I’ve engaged in a couple of discussions recently about designing games to eliminate powergaming or character optimization.
My personal opinion is that you can’t: Any system featuring 2+ choices in order to create or advance a character in which those choices have a mechanical impact is going to have people using those choices to optimize their characters. (Note: Equipment choices count.)
This becomes even more true if the content of the campaign can be varied: As a I discussed in “Fetishizing Balance” many moons ago, a character loaded up with seafaring skills is going to be non-optimized for a campaign based around Robin Hood, but is absolutely going to rock it in a campaign based around Treasure Island.
When game designers try to solve the “problem” of character optimization they generally end up falling into the fallacy I describe in “Ivory Tower Design“: The belief that you can allow for meaningful choice in any kind of complex system without having some choices be inferior to other choices.
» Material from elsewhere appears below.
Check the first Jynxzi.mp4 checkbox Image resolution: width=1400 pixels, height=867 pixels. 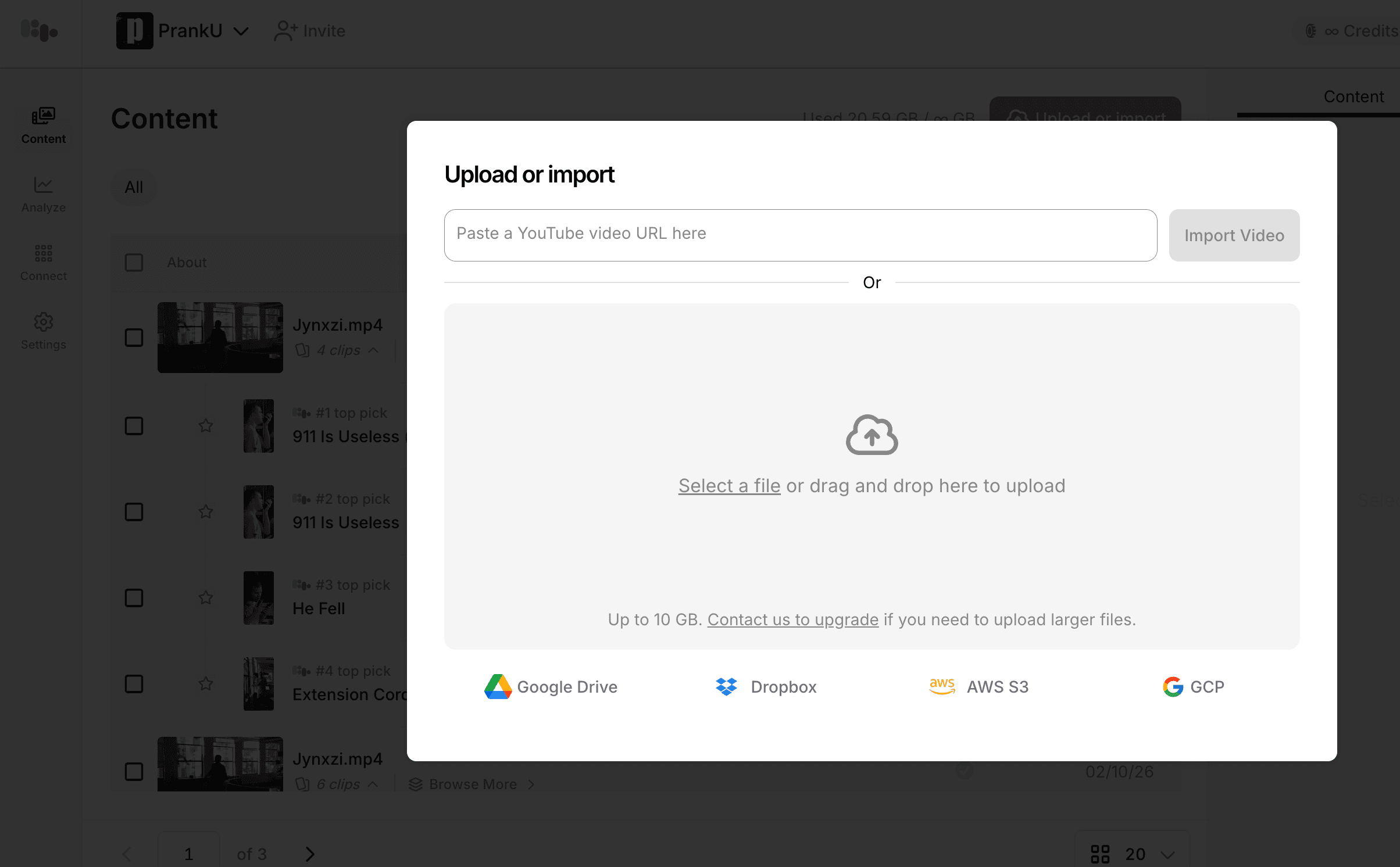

And the result is that they limit either (a) the flexibility of character creation, (b) the scope of the game, or (c) both.
(Which isn’t to say that game designers should just completely ignore issues of balance: Correct obvious imbalances between options aiming at the same effect. Remove anything that radically alters the fundamental experience or nature of the game in unintended ways. But trying to make Blackbeard just as effective in Sherwood Forest as he is on the high seas? Or making fighters specialized in a bow just as effective in melee as the fighter who specialized in a longsword? You’re wasting your time and your efforts will probably cause a lot of collateral damage.)
GMs vs. OPTIMIZATION
So we’ve concluded that all RPGs are going to feature CharOp and we’ve also concluded that there’s very little or nothing that game designers can do about it. But what if you’re a GM faced with optimization-obsessed players and you don’t like the effect it’s having on the game?
First, recognize that there’s nothing about optimizing your character to be good at X that’s incompatible with enjoying a good story. In fact, a lot of character optimization originates as a completely logical, in-character motivation: I need to be good at X to succeed/stay alive, so how can I be really good at X?
Where this becomes problematic is when it turns into an optimization arms race: The PCs keep getting better at X, the GM cranks up the difficulty of X to “keep things challenging”, and the players respond by making their characters even better at X. Rinse. Wash. Repeat.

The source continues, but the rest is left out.